Tommy F. Mabasa, Babatunde Awe, Dustin Laming and Henok H. Kinfe* Pages 685 - 692 ( 8 )
Background: Malaria, caused by the deadly Plasmodium falciparum strain, claims the lives of millions of people annually. The emergence of drug-resistant strains of P. falciparum to the artemisinin-based combination therapy (ACT), the last line of defense against malaria, is worrisome and urges for the development of new chemo-types with a new mode of action. In the search of new antimalarial agents, hybrids of triazoles and other known antimalarial drugs have been reported to possess better activity than either of the parent compounds administered individually. Despite their better activity, no hybrid antimalarial drugs have been developed so far.
Objective: In the hope of developing new antimalarial prototypes, we propose the design, synthesis and antimalarial evaluation of novel sulfoximine-triazole hybrids owing to their interesting biological and physiological properties.
Methods: The sulfoximine part of the hybrid will be synthesized via imidation of the corresponding sulfoxide. Propargylation of the NH moiety of the sulfoximine followed by copper-catalyzed click chemistry with benzyl azide was envisaged to provide the target sulfoximine-triazole hybrids.

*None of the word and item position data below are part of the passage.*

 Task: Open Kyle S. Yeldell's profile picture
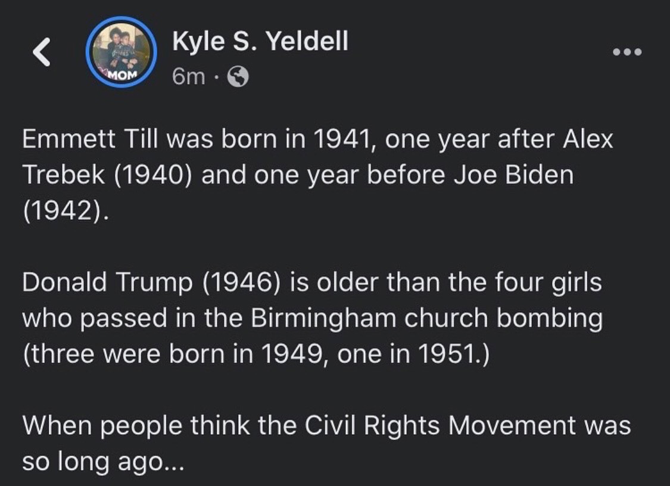[121, 52]
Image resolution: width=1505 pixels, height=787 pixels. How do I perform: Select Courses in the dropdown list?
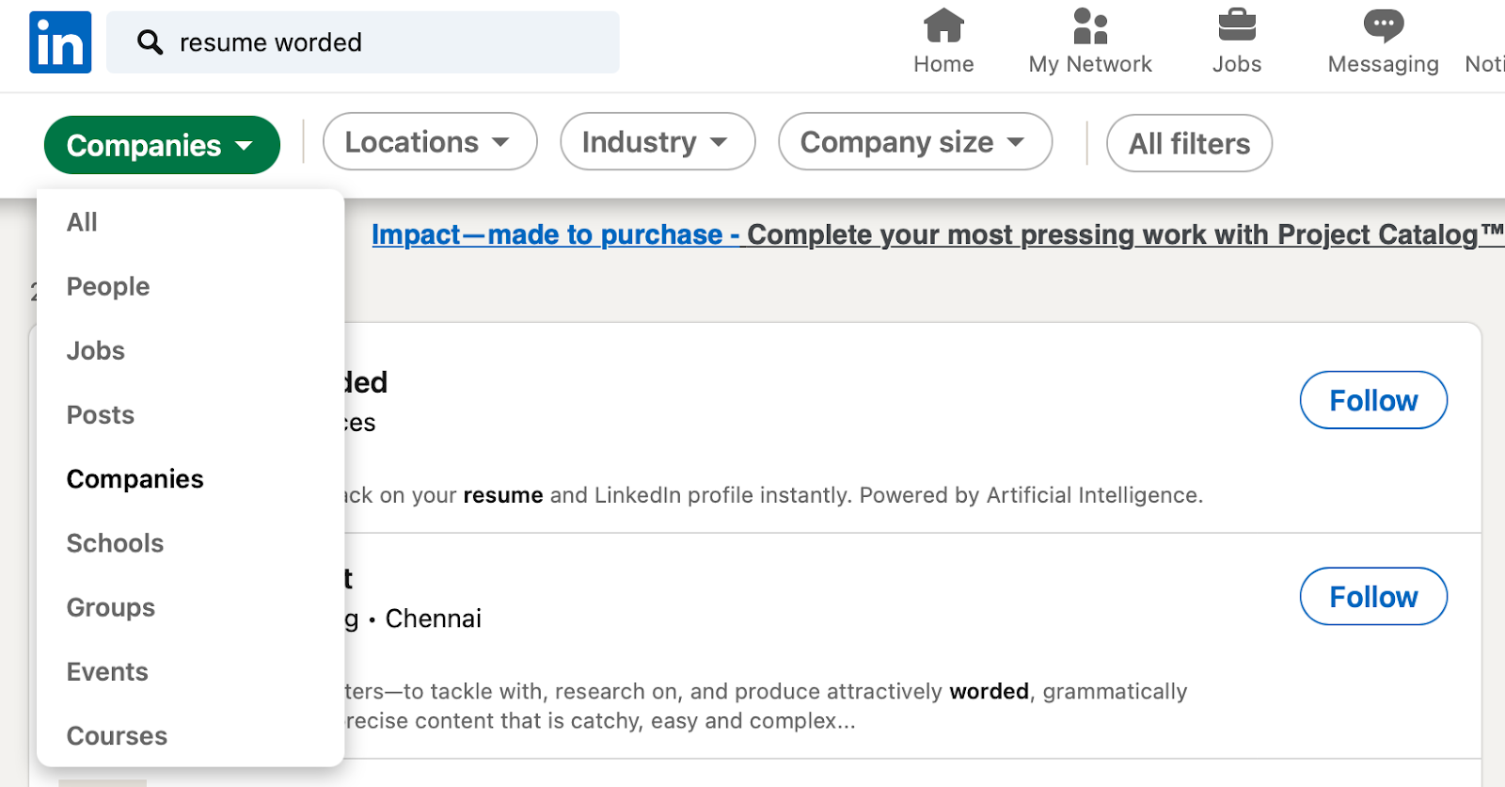tap(117, 736)
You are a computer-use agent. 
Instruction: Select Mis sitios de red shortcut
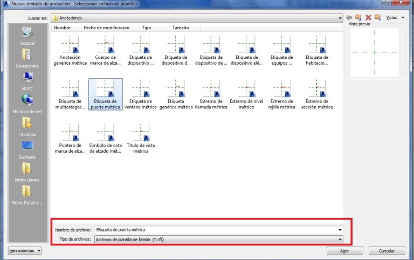point(27,104)
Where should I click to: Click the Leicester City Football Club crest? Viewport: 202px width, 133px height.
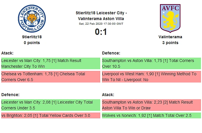click(x=32, y=18)
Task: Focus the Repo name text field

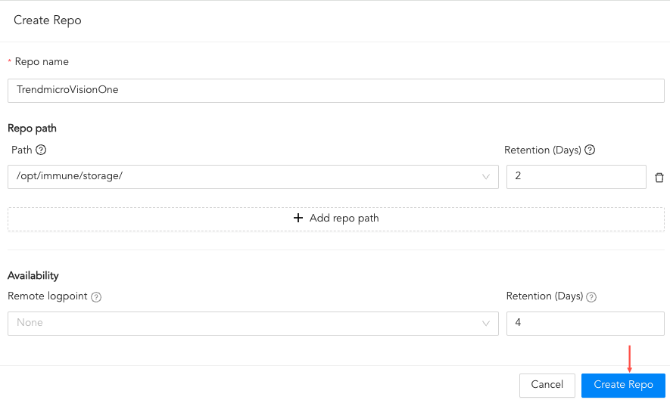Action: (335, 90)

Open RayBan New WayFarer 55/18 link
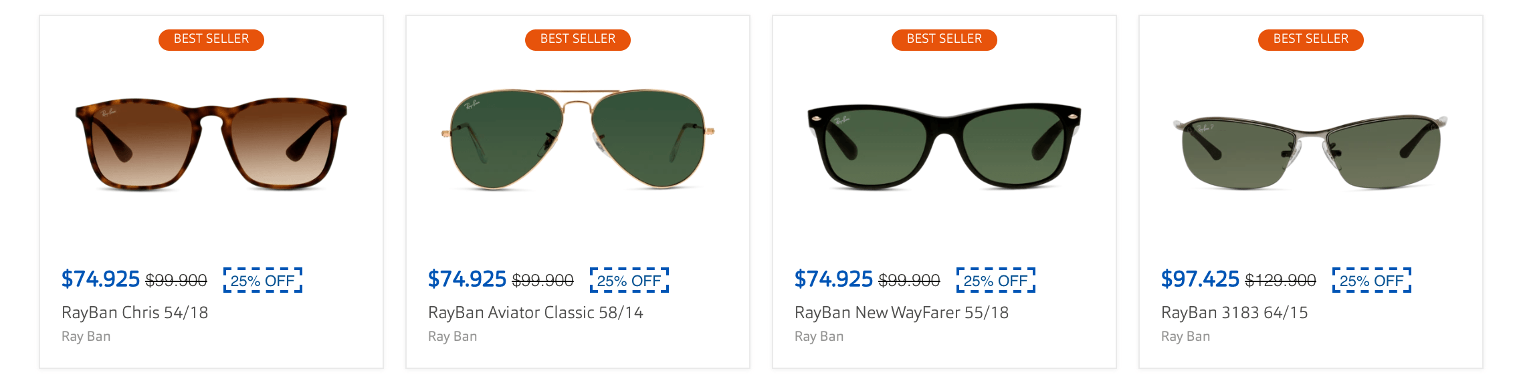[901, 313]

Results: Five novel sulfoximine-triazole hybrids possessing various substituents on the sulfoximine moiety have been successfully synthesized and evaluated for their antiplasmodial and cytotoxicity activities. The results revealed that the co-presence of the sulfoximine and triazole moieties along with a lipophilic alkyl substituent on the sulfur atom impart significant activity.
Conclusion: Sulfoximine-triazole hybrids could be used as a prototype for the synthesis of new derivatives with better antiplasmodial activities.
Sulfoximine, triazole, hybrids, antimalarial, antiplasmodial, sulfoximine-triazole hybrids.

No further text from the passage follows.